Out of the Furnace burns out quickly

The gritty and ambitious would-be thriller is well-acted but will leave you cold.

Russell Baze (Christian Bale) is Mr. Bluecollar Workingclass, from his somewhat-clichéd tattoos and goatee to the dinged but not done-in pickup truck. In addition to working the steel mill in Braddock, Penn., he is also a master juggler, balancing his ailing father, Rodney Sr. (Bingo O’Malley), loving girlfriend, Lena (Zoe Saldana), and war veteran kid brother, Rodney Jr. (Casey Affleck), as best he can.

Life deals Russell a bad hand and pours him one drink too many; he’s found guilty of vehicular homicide while under the influence after trying to square his brother’s horse track debt with local wise guy John Petty (Willem Dafoe). After cooking for years while busting his hump at the mill, prison is the crucible in which he’s transformed. He is released into a world in which his father is dead, his brother is broken, and his woman has left him.
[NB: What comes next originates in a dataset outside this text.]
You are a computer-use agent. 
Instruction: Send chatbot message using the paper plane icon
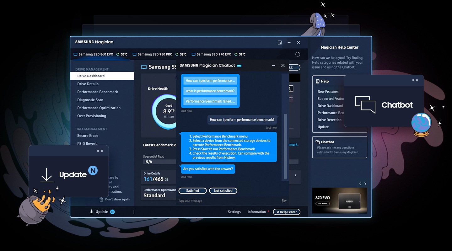coord(284,200)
While Russell is fixing up the family home, the unemployable Operation Iraqi Freedom vet Rodney is tuning up wannabe hardcases in bareknuckle action for Petty. Rodney is in the red and he wants to square with one last fight, but that involves doing business with inbred sheepfucker and all-around scumbag Harlan DeGroat (Woody Harrelson), the meth king of Hill Country. To what lengths will Russell have to go when things go south for the Baze clan?

Out of the Furnace was adapted and written by director Scott Cooper (Crazy Heart, Austin Powers: The Spy Who Shagged Me) on a spec script from first-time screenwriter Brad Ingelsby. It’s an ambitious, somewhat relatable tale of defying family legacy vs. playing the hand you’re dealt — not a bad start by any means.

However …

The lack of denouement is downright infuriating, although hardly that surprising considering the hands-off, deus ex machina fashion in which Russell’s legal issues are handled. Another frustration is the manner in which the film approaches deep and genuine social issues — the perpetual plight of the indentured working class and that of American combat veterans who get to come home — and then goes nowhere with them.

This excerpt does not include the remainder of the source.